§ STATED GOAL
Reproduce only the part of the material that opens with the line containing "This screenshot has height=256, width=454." and closes with the line containing "point(767,449)", both lines included. Keep every line, the requests too, but shift each coordinate number in the answers by -140.

• • •

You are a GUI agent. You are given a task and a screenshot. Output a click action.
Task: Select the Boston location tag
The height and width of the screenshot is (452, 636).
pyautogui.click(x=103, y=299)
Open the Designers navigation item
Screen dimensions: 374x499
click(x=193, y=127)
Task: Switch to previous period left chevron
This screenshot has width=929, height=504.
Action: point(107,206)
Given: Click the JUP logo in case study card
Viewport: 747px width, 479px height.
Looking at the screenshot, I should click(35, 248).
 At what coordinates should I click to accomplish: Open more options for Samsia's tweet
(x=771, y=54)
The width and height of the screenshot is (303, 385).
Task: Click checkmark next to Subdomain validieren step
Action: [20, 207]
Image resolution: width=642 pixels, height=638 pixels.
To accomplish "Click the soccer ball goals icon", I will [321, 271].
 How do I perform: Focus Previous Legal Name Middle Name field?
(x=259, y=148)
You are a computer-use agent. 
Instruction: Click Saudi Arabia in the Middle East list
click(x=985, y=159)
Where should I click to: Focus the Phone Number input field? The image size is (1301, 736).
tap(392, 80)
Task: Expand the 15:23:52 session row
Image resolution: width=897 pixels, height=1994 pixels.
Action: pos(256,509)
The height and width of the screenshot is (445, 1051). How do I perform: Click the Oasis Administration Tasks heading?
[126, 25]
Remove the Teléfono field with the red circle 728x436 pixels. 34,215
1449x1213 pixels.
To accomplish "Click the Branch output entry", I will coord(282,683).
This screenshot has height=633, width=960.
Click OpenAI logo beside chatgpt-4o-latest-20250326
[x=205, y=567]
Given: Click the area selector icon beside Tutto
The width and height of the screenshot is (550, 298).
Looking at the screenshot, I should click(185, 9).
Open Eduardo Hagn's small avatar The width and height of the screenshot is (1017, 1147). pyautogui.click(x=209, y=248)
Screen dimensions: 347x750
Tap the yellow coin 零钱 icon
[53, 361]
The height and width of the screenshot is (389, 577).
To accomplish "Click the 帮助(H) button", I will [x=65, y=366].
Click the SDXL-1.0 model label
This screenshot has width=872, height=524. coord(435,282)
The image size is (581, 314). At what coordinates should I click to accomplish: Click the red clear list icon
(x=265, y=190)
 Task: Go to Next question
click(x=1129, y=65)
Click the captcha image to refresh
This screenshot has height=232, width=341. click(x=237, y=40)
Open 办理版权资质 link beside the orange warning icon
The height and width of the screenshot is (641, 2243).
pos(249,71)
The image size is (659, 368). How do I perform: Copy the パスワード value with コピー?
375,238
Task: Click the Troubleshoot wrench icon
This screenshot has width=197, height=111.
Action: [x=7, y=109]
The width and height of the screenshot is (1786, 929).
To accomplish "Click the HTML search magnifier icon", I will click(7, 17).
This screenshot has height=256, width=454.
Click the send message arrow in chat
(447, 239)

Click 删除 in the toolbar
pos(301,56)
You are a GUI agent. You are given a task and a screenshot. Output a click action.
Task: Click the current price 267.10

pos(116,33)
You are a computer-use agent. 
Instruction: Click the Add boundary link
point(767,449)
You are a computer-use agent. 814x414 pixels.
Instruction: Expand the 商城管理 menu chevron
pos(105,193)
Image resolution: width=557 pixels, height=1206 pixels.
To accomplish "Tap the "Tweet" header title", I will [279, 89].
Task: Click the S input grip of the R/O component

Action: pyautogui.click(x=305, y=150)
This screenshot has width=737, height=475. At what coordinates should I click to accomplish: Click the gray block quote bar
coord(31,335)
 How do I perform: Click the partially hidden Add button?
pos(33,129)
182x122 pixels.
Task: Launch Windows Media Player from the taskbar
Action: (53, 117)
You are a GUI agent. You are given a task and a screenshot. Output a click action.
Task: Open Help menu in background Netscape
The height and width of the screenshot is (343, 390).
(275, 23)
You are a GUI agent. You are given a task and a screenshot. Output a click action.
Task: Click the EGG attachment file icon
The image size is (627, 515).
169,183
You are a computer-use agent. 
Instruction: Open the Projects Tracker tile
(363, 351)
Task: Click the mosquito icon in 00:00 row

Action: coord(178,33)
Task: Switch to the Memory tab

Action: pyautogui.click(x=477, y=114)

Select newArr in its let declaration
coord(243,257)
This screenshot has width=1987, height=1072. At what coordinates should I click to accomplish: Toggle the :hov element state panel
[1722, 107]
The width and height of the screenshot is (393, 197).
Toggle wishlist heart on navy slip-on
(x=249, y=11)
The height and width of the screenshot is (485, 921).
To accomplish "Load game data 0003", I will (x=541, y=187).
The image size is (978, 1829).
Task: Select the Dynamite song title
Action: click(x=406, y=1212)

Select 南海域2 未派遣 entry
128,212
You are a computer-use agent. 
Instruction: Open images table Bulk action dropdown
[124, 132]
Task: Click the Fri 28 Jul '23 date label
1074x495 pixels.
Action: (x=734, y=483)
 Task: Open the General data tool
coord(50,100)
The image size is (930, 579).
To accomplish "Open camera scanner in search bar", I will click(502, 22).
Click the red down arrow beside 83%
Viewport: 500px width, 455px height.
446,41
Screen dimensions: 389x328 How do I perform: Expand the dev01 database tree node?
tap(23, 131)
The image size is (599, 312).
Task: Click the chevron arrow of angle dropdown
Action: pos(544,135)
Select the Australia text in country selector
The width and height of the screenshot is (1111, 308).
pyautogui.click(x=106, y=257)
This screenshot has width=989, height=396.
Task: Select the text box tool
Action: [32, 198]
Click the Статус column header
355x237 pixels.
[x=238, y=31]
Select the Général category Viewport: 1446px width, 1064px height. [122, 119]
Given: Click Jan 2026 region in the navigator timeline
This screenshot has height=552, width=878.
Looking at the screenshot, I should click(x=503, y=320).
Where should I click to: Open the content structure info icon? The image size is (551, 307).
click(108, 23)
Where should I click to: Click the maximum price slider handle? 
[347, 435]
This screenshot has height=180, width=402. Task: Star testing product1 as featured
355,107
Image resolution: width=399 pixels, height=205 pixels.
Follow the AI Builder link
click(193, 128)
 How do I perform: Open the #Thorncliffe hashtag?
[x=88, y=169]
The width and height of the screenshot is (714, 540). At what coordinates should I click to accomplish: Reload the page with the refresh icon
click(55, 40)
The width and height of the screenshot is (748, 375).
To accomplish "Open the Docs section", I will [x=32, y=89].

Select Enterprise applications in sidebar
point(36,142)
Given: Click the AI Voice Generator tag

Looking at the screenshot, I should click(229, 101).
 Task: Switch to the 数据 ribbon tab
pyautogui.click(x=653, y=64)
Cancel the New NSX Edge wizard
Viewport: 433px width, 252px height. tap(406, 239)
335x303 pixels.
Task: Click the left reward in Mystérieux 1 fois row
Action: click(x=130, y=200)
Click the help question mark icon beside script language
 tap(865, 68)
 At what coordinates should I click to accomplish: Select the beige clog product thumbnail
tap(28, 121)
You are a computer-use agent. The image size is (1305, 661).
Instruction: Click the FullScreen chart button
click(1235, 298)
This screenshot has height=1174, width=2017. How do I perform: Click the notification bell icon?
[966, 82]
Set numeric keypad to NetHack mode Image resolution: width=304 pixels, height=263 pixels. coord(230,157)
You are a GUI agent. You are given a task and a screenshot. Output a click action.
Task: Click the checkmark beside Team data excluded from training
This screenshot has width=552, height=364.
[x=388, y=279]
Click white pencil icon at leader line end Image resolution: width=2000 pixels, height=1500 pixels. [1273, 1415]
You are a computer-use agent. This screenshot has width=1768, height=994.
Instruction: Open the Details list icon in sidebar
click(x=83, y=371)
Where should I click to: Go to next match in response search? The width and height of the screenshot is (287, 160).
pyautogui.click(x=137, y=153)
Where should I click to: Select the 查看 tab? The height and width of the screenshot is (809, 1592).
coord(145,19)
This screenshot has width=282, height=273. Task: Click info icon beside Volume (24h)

• • •

§ TASK OUTPUT
This screenshot has height=256, width=454.
Click the send message arrow in chat
(307, 99)

Click 删除 in the toolbar
pos(161,-84)
You are a GUI agent. You are given a task and a screenshot. Output a click action.
Task: Click the current price 267.10

pos(-24,-107)
You are a computer-use agent. 
Instruction: Click the Add boundary link
point(627,309)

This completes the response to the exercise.